2020 is about to end which means only one thing, tax season is right around the corner! Soon, it will be time to prepare your 2020 tax returns and it only helps to be ready. Getting prepared early can save you a few things – time, stress, and potentially money (who doesn’t love to save money?!) Being prepared is especially important if you’ve faced major changes throughout the year such as buying a home.
Here are a few tips that can help you take advantage of your available homeowner tax breaks when filing this year.
Consider a Mortgage Interest Deductions
Depending on your loan term and interest rate, you might be paying hundreds of dollars every month in interest. If you break down a list of your expenses, some of them may be deductible. It’s important to remember that if you take a mortgage interest deduction, you don’t get to take the standard deduction from the IRS.

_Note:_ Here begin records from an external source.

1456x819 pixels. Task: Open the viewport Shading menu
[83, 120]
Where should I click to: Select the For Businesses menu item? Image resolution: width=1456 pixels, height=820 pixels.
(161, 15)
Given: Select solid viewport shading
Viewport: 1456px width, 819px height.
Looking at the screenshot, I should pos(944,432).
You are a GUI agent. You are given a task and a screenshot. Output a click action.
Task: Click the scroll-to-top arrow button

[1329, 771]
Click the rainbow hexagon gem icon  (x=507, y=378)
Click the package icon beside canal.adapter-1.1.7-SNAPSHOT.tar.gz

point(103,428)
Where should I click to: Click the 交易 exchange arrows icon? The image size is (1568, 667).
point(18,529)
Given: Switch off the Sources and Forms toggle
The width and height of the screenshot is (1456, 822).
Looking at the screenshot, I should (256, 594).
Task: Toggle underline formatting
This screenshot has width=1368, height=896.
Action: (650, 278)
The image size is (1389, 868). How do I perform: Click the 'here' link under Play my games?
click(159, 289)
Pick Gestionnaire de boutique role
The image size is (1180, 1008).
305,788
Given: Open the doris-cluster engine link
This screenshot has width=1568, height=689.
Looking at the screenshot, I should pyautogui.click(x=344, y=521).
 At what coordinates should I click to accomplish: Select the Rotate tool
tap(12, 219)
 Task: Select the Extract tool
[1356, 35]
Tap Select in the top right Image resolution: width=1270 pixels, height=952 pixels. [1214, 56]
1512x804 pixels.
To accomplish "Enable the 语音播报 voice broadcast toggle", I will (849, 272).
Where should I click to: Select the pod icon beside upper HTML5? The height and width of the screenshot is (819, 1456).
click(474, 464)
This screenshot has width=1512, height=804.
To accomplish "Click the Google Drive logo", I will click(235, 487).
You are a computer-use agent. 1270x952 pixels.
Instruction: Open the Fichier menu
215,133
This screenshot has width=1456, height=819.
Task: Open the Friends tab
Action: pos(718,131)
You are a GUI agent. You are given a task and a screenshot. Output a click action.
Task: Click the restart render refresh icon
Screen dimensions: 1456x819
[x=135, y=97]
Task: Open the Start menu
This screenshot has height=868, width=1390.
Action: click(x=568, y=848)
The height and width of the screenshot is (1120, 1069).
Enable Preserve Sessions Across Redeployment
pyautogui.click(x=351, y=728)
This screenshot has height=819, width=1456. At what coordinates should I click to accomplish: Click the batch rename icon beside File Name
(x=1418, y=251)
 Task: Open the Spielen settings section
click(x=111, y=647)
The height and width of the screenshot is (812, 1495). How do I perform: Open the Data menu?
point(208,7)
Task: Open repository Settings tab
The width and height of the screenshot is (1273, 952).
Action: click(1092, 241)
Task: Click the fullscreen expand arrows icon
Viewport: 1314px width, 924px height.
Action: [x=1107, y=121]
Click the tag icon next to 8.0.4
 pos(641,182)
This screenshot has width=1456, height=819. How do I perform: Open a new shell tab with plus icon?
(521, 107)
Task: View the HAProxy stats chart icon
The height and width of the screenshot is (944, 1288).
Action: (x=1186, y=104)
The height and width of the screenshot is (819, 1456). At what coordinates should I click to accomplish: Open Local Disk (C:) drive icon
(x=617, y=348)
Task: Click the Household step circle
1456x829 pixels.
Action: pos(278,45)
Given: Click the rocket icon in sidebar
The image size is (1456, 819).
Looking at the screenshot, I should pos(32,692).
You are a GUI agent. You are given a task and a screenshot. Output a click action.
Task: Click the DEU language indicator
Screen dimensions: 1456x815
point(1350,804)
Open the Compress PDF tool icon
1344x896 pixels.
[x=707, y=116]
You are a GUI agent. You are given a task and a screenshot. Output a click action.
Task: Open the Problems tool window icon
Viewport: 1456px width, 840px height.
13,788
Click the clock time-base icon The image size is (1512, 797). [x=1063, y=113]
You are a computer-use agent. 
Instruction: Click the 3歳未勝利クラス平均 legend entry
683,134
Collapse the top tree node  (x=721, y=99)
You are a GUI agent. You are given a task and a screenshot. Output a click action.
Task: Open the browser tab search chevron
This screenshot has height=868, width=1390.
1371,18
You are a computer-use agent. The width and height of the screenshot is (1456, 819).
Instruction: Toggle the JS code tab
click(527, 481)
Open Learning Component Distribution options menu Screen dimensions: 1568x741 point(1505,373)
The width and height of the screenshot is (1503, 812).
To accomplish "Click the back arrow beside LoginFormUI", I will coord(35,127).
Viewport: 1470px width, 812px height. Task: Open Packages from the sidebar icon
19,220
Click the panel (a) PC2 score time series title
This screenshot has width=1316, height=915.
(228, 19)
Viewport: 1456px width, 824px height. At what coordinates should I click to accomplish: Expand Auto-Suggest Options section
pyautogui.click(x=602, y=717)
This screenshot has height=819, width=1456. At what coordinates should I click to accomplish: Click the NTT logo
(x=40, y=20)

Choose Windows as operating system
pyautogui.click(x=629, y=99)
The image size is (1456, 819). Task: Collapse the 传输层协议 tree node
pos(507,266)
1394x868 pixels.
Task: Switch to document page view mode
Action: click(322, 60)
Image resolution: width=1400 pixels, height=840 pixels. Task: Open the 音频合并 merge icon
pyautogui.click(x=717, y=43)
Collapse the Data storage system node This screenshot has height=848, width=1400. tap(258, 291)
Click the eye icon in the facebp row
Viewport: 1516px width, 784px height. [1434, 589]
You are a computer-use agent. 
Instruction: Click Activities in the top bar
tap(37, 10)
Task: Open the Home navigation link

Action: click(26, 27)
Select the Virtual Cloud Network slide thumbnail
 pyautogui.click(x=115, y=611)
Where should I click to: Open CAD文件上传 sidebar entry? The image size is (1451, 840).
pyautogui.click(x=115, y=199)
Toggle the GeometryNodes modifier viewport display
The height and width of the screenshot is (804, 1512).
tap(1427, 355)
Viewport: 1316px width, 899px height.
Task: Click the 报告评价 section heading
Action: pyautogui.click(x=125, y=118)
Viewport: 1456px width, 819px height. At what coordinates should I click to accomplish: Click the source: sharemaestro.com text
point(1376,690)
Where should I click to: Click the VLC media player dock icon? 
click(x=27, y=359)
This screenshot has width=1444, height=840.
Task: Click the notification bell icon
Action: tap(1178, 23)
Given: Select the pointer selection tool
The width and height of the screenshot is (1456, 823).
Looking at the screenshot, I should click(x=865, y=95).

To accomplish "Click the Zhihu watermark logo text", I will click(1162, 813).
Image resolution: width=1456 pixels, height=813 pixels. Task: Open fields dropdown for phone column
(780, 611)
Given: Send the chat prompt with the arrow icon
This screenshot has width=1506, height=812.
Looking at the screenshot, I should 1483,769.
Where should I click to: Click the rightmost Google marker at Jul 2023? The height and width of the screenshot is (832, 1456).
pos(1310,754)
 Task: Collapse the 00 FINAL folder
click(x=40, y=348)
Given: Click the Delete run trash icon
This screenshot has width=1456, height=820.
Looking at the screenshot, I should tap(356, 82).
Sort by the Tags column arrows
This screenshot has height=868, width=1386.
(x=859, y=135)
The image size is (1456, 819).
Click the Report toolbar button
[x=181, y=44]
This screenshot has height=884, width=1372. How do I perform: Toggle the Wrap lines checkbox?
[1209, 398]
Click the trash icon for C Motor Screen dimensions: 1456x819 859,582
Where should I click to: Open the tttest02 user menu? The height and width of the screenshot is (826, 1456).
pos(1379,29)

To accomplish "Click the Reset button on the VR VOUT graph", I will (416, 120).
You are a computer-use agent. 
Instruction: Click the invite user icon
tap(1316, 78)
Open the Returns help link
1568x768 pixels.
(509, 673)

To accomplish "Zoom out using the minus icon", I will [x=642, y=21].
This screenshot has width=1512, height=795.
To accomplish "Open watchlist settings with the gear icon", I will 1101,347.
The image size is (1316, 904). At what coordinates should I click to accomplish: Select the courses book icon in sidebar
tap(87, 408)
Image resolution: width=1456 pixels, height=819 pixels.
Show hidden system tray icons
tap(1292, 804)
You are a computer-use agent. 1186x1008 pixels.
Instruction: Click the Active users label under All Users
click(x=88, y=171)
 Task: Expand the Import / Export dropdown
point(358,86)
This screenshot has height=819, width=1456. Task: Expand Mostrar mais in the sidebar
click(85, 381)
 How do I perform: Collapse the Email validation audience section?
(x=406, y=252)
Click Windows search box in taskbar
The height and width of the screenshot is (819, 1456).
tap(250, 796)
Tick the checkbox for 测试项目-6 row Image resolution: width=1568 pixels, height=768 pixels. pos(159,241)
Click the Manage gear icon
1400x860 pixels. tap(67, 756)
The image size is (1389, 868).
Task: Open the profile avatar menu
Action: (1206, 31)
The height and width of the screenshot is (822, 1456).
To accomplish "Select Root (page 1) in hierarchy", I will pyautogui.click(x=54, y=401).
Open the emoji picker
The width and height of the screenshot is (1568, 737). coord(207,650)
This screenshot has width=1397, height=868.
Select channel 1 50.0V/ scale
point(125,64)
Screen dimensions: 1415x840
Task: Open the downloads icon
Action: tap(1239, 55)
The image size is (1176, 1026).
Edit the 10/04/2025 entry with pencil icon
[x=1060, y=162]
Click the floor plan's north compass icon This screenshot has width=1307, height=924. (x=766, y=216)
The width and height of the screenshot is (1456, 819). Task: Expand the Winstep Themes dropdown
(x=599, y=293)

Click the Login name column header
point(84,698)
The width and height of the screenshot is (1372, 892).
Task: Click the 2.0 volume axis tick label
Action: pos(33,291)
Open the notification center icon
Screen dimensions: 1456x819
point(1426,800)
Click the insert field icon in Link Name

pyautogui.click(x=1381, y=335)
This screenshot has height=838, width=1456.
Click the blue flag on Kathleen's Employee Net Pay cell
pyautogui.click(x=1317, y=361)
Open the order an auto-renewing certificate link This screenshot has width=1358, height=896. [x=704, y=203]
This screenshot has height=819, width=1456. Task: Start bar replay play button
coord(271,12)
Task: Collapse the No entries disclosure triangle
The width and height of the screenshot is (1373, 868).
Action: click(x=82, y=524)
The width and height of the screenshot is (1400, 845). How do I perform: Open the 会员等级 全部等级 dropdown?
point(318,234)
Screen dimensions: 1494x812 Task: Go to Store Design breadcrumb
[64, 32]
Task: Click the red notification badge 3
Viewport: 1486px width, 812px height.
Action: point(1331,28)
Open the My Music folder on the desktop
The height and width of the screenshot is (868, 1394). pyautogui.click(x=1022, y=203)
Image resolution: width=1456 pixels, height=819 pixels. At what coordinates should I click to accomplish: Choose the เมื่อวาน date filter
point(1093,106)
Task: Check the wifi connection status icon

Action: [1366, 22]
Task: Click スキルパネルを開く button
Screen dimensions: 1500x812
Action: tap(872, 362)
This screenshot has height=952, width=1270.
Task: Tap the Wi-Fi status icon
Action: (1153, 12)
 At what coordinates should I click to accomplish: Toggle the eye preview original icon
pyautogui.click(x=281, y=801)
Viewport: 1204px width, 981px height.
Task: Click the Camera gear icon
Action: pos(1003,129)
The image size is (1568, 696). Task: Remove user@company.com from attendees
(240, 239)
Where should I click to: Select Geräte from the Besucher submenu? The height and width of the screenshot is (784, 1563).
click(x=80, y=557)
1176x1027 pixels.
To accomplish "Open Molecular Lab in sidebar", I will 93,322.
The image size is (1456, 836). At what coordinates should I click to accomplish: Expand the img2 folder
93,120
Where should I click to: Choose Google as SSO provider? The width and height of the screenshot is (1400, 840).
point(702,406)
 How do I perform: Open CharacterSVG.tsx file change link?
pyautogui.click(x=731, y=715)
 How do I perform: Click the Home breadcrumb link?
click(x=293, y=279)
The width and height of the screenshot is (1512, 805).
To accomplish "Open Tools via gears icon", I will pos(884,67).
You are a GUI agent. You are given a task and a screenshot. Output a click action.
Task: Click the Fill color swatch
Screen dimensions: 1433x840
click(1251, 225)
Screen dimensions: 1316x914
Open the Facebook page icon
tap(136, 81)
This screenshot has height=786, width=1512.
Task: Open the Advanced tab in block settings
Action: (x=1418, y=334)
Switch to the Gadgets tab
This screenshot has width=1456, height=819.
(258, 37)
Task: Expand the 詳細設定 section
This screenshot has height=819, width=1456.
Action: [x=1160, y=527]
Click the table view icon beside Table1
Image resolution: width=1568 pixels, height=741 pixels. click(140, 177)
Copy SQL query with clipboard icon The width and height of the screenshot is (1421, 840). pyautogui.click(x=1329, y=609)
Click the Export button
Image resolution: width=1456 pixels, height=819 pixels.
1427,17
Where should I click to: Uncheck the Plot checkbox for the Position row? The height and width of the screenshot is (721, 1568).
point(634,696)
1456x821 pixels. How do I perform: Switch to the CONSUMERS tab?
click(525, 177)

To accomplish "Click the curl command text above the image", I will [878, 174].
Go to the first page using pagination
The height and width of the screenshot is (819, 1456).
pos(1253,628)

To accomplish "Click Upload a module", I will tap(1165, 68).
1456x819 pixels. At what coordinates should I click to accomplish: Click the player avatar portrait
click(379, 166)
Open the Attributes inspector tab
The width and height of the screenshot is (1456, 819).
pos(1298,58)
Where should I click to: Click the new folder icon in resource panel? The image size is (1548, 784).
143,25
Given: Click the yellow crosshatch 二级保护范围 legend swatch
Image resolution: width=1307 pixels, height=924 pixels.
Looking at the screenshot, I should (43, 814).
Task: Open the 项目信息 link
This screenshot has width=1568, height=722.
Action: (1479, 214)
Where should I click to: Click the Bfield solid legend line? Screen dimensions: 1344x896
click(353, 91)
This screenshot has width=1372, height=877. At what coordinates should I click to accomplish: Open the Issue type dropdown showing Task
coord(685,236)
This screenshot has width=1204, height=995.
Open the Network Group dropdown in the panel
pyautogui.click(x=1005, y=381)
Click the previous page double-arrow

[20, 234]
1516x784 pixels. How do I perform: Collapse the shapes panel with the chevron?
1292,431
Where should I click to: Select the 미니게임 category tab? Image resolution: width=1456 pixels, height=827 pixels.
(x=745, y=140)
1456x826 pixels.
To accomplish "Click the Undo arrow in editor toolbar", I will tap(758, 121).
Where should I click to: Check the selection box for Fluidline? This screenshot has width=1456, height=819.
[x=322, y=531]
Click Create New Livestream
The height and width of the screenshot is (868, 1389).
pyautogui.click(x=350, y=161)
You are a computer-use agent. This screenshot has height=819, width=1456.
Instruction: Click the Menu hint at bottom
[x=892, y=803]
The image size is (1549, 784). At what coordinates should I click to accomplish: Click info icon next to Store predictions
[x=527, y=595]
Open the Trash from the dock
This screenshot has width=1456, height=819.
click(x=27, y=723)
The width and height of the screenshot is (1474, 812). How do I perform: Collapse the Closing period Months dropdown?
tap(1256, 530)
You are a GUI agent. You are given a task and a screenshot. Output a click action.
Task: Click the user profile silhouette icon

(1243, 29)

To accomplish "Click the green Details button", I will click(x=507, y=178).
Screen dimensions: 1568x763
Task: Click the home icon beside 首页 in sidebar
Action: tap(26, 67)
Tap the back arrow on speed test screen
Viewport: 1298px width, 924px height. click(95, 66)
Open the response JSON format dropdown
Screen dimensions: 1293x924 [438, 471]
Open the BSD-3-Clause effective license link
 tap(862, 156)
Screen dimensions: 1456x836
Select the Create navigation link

Track Home Office Expenses
This year, working from home is more popular than ever. If you’re self-employed or your job requires you to work from home, you may be able to save money on your tax bill. The space that you’re using as your office needs to be primarily used as an office to be considered as a deductible. The way you figure tour deductions out can vary from person to person. Some like to use the actual expense method. This includes deducting expenses that come with the office like, electricity, mortgage payment and home repairs.
However, others have found that the simplified version is the better choice. The homeowner is allowed a deduction of $5 for every square foot of the office space. Note that this is used for offices under 300-square-feet.
File Away
Don’t go without tax savings because of disorganization. The last thing you want to be doing is scrambling to find a receipt to qualify for a deduction or tax credit and not be able to find it. We recommend keeping everything that relates to your taxes organized and placed in a safe location. Designate a tax file, get a lockbox or dedicate a drawer for everything tax related.
Repairs and Home Improvements
Remember that big repair bill you paid in May? You might be able to deduct it. Repairs and home improvements may be able to be deducted off your taxes. However, you have to track those repairs. Think back to the beginning of the year and note any improvements or repairs you invested in. Make sure you have the receipts and take them to your CPA when you go to file.
Whether you’re a new homeowner or a seasoned homeowner, these are great tips to take into consideration when you file your taxes. Small items like this can add up to a lot of money left on the table. For your new year’s resolution – make it a point to keep your receipts, expenses and documents more organized to make your taxes easier to file. You’ll be glad you did!
From our family at Mid America Mortgage to you and your family, have a safe and prosperous 2021.